* _How to complete this task_
Using the records below, transcribe exactly only the lines from the one with "Instruction: Click the" through the end, both included, and drop every picture.

* _Stored data_

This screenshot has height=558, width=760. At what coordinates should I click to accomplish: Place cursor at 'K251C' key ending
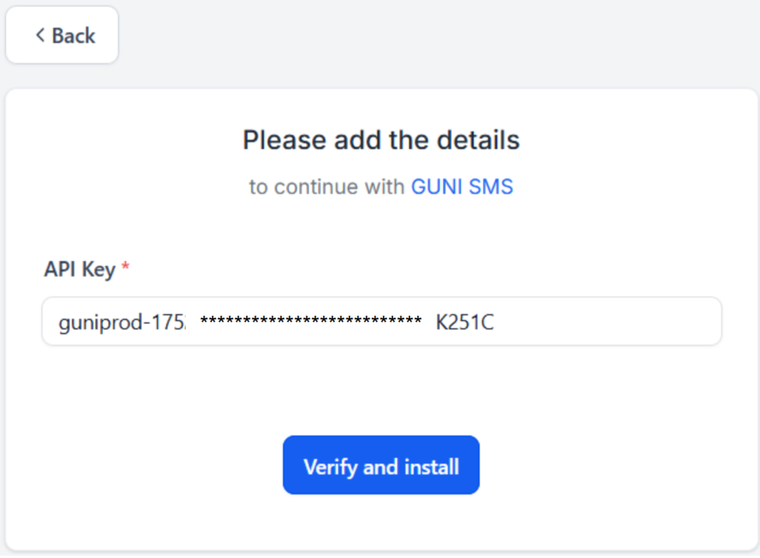click(x=465, y=323)
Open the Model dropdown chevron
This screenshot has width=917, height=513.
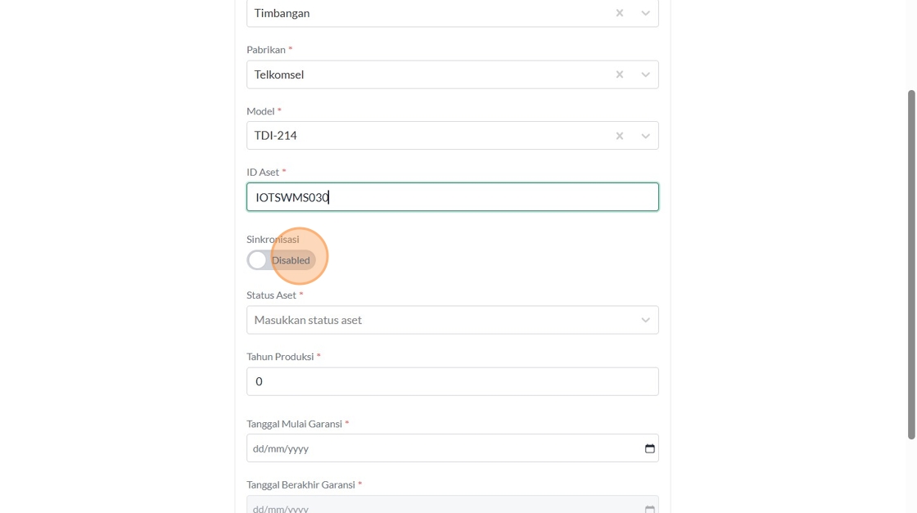(645, 136)
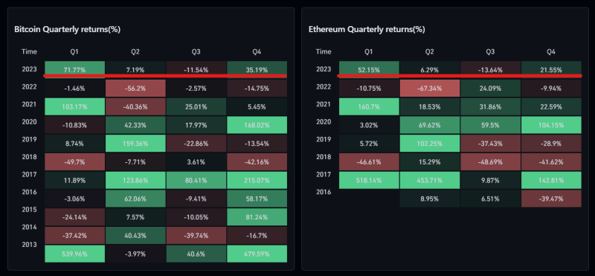Click Ethereum 2022 Q2 cell -67.34%
This screenshot has width=595, height=276.
point(430,89)
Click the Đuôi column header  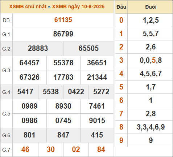(151, 7)

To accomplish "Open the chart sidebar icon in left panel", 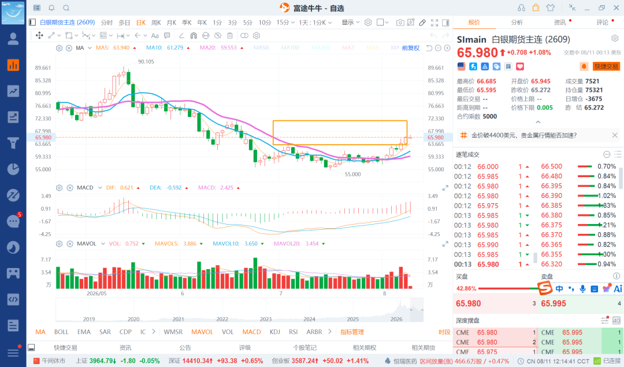I will [x=13, y=65].
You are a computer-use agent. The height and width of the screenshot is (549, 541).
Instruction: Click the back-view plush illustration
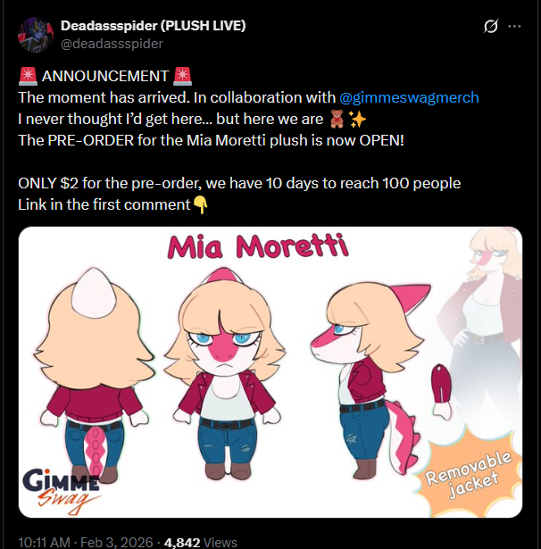tap(94, 375)
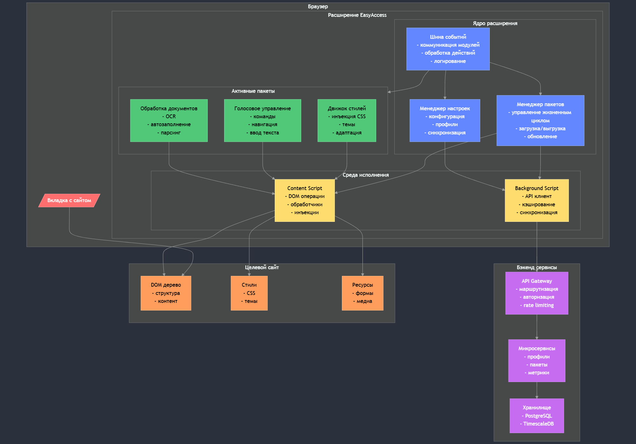The height and width of the screenshot is (444, 636).
Task: Select the Движок стилей block
Action: (347, 120)
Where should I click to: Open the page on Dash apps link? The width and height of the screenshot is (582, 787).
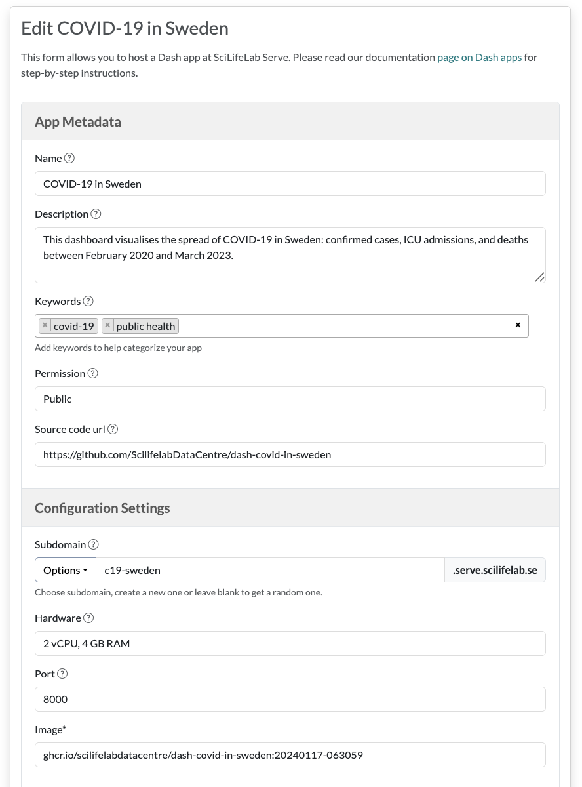tap(479, 57)
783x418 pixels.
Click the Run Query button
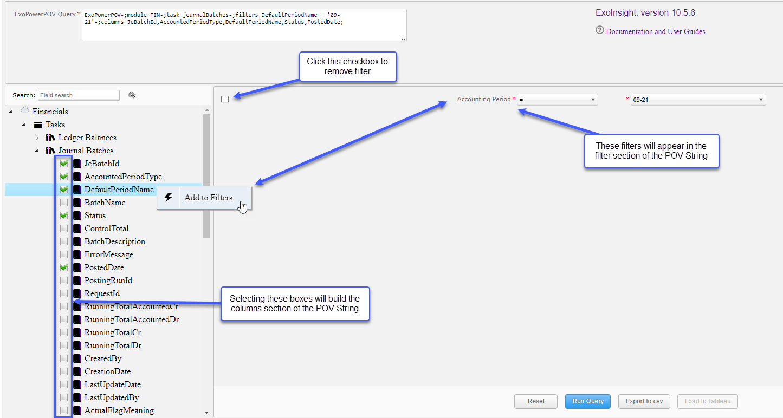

* _Task result_
Instruction: Click the back-view plush illustration
tap(94, 375)
The height and width of the screenshot is (444, 636).
Task: Select the Движок стилей block
Action: (347, 120)
Where should I click to: Open the page on Dash apps link? The width and height of the screenshot is (582, 787).
tap(479, 57)
783x418 pixels.
Click the Run Query button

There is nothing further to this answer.